LESETEXT =
===============

Wenn etwas in der Wirtschaft und an der Börse sicher ist, dann ist es die Tatsache, dass das Pendel erst in die eine Richtung schwingt – und dann in die andere. Das gilt nicht nur für Globalisierung und Regulierung, sondern auch für die Bewertungen von unterschiedlichen Aktienkategorien. Durch Fehleinschätzungen und Anlagemoden kommt es immer wieder zu gravierenden Über- und Unterbewertungen, die gute Chancen für langfristig orientierte Investoren bieten.
Trends und Tendenzen ändern sich nicht über Nacht, sondern können lange fortdauern – bis es dann letztlich doch zur Gegenbewegung kommt. Und zwar auch und gerade, wenn dies der Mehrheit der Marktteilnehmer unvorstellbar scheint. Das heutige Ausmass der Bankenregulierung war in den von Abbau der Regeln und Beschränkungen bestimmten 1980er und 1990er Jahren kaum denkbar. Kaum jemand hat mit dem Aufstieg populistischer und anti-globalistischer Parteien und Politiker während der letzten fünf Jahre gerechnet, oder damit, dass sie es sogar schaffen sollten, das Trendwachstum des Welthandels erstmals seit Jahrzehnten zu brechen. Und zu Beginn der 2000er Jahre glaubte fast niemand, dass der Computerhersteller Apple sich als Smartphone Trendsetter neu erfinden oder der verlustbehaftete e-Commerce Pionier Amazon jemals in die Gewinnzone kommen würden.
Gefährliche schwarz-weiss-Sichtweisen
20 Jahre weiter, und die Welt steht Kopf. Apple und Amazon sind jeweils mit nahe 2 Bio. USD an der Börse bewertet – und liegen damit auch beide über der Marktkapitalisierung von Frankreich, Deutschland oder der Schweiz. Mit derselben einseitigen schwarz-weiss-Betrachtung sind die Anleger, die professionellen Ratgeber und die Medien heute zutiefst davon überzeugt, dass nichts den Siegeszug der FANG+ Aktien stoppen kann. Es ist typisch für schwarz-weiss-Betrachtungen, dass die zum Teil gravierenden Veränderungen in den 98 Grau-Schattierungen nicht wahrgenommen werden, weshalb sie in der Psychologie auch mit bipolaren Störungen in Zusammenhang gebracht werden.

===============

AUFGABEN =
1. Wie hoch ist laut dem Lesetext der Börsenwert von Apple und Amazon jeweils?
2. Geben Sie aus dem Lesetext alles von „Wenn etwas in“ bis hinunter zu „orientierte Investoren bieten.“ wortgetreu wieder.
Das Material wird zur Bearbeitung nicht benötigt.

UNTERSUCHUNGSMATERIAL =

===============

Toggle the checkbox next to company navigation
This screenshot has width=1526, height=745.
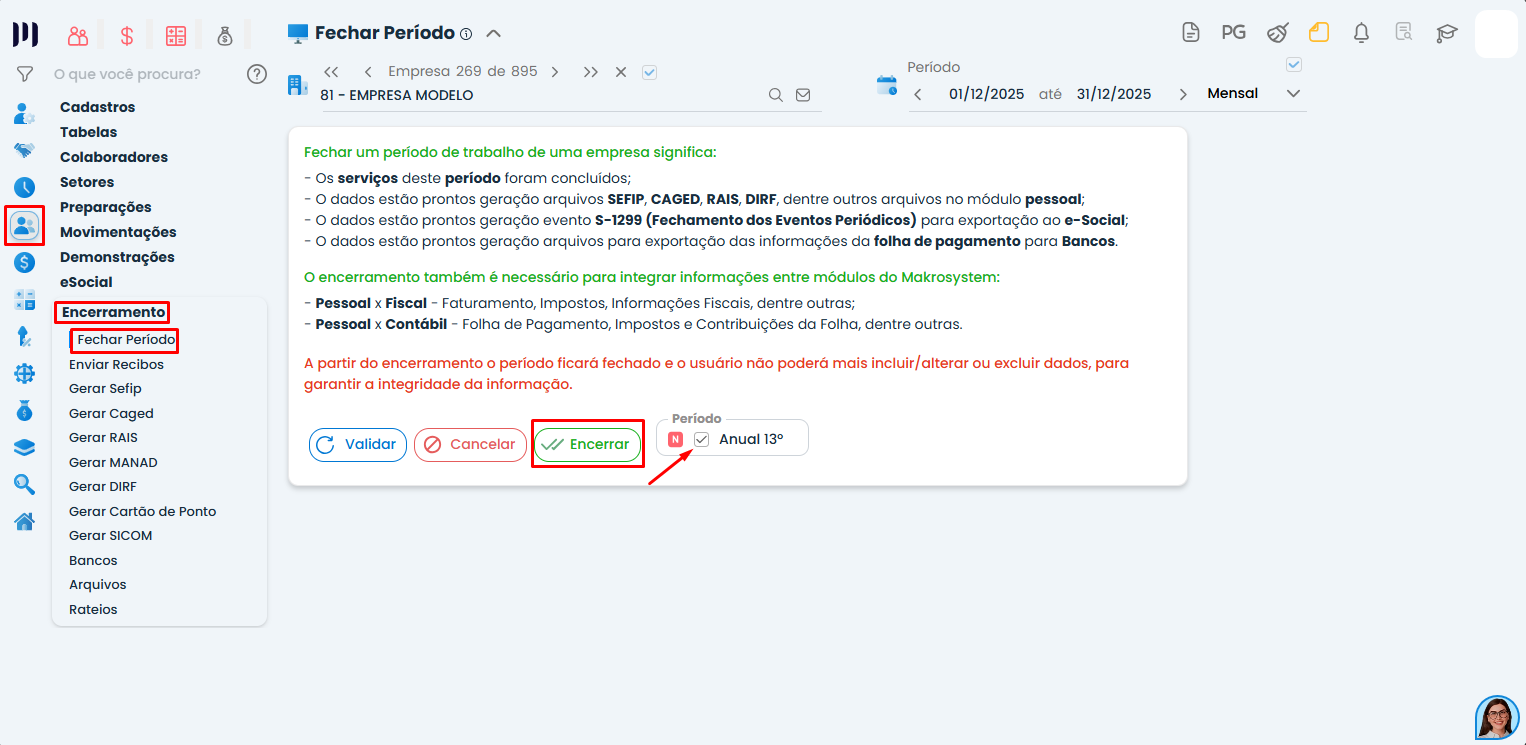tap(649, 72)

===============

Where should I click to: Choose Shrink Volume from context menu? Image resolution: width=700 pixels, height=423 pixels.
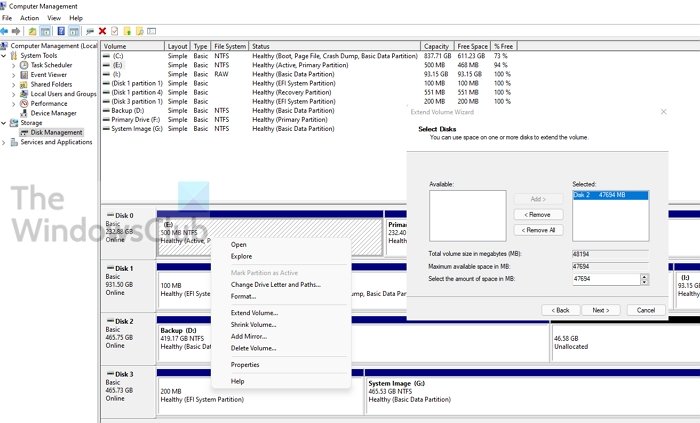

===============

LÖSUNGEN =
1. Jeweils nahe 2 Bio. USD.

2.
Wenn etwas in der Wirtschaft und an der Börse sicher ist, dann ist es die Tatsache, dass das Pendel erst in die eine Richtung schwingt – und dann in die andere. Das gilt nicht nur für Globalisierung und Regulierung, sondern auch für die Bewertungen von unterschiedlichen Aktienkategorien. Durch Fehleinschätzungen und Anlagemoden kommt es immer wieder zu gravierenden Über- und Unterbewertungen, die gute Chancen für langfristig orientierte Investoren bieten.